Ante Dios, todos los hombres, judíos y gentiles, eran como bueyes y asnos, sin
razón ni entendimiento. Pero el Niño del pesebre les ha abierto los ojos, para
que ahora reconozcan la voz de su Dueño, la voz de su Amo. En las representaciones navideñas medievales, sorprende continuamente cómo a
ambos animales se les dan rostros casi humanos; cómo, de forma consciente y
reverente, se ponen de pie y se inclinan ante el misterio del Niño. Esto era
lógico, pues ambos animales eran considerados la cifra profética tras la que se
esconde el misterio de la Iglesia –nuestro misterio, el de que, ante el Eterno,
somos bueyes y asnos–, bueyes y asnos a los que en la Nochebuena se les abren
los ojos, para que en el pesebre reconozcan a su Señor. Pero, ¿lo reconocemos
realmente? Cuando ponemos en el pesebre el buey y el asno, debe venirnos a la
mente la palabra entera de Isaías, que no sólo es buena nueva –promesa de
conocimiento venidero–, sino también juicio sobre la presente ceguedad.
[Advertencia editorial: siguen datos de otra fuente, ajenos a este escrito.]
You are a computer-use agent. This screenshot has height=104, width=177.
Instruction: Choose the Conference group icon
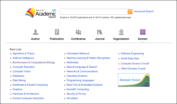click(x=78, y=32)
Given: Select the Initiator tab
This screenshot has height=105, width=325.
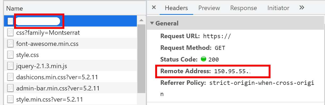Looking at the screenshot, I should point(278,8).
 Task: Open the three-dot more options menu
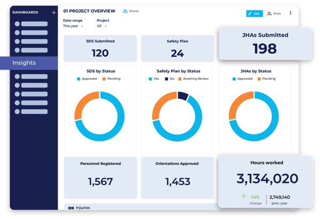click(291, 13)
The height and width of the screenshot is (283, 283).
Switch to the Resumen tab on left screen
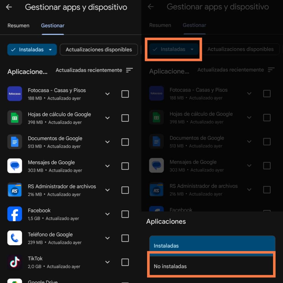tap(18, 25)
El buey
y el asno conocen, pero «Israel no conoce, mi pueblo no discierne». ¿Quién es
hoy el buey y el asno, quién es mi pueblo que no discierne? ¿En qué se conoce
al buey y al asno, en qué a mi pueblo? ¿Por qué, de hecho, sucede que la
irracionalidad conoce y la razón está ciega? Para encontrar una respuesta, debemos regresar una vez más, con los Padres de
la Iglesia, a la primera Navidad.
¿Quién no conoció? ¿Por qué fue así?
Quien no
conoció fue
Herodes: no sólo no entendió nada cuando le hablaron del Niño, sino que sólo
quedó cegado todavía más profundamente por su ambición de poder y la manía
persecutoria que le acompañaba.
Quien no
conoció
fue, «con él, toda Jerusalén». Quienes no conocieron fueron los hombres
elegantemente vestidos, la gente refinada. Quienes no conocieron fueron los
señores instruidos, los expertos bíblicos, los especialistas de la exégesis
escriturística, que desde luego conocían perfectamente el pasaje bíblico
correcto, pero, pese a todo, no comprendieron nada.
Quienes conocieron fueron –comparados a estas
personas de renombre– bueyes y asnos: los pastores, los magos, María y José.
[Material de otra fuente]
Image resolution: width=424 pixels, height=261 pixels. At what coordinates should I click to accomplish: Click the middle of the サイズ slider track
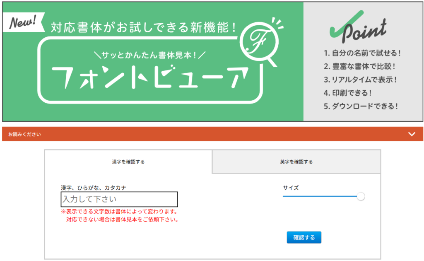click(321, 196)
¿Podía ser de otro modo? En el portal, donde está el Niño Jesús, no se
encuentran a gusto las gentes refinadas, sino el buey y el asno.
Ahora bien, ¿qué hay de nosotros? ¿Estamos tan
alejados del portal porque somos demasiado refinados y demasiado listos? ¿No
nos enredamos también en eruditas exégesis bíblicas, en pruebas de la
inautenticidad o autenticidad del lugar histórico, hasta el punto de que
estamos ciegos para el Niño como tal y no nos enteramos de nada de Él? ¿No
estamos también demasiado en Jerusalén, en el palacio, encastillados en
nosotros mismos, en nuestra arbitrariedad, en nuestro miedo a la persecución,
como para poder oír por la noche la voz del ángel, e ir a adorar? De esta
manera, los rostros del buey y el asno nos miran esta noche y nos hacen una
pregunta: Mi pueblo no entiende, ¿comprendes tú la voz del Señor? Cuando
ponemos las familiares figuras en el nacimiento, debiéramos pedir a Dios que dé
a nuestro corazón la sencillez que en el Niño descubre al Señor –como una vez
San Francisco en Greccio–. Entonces podría sucedernos también –de forma muy
semejante a san Lucas cuando habla sobre los pastores de la primera
Nochebuena–: todos volvieron a casa llenos de alegría.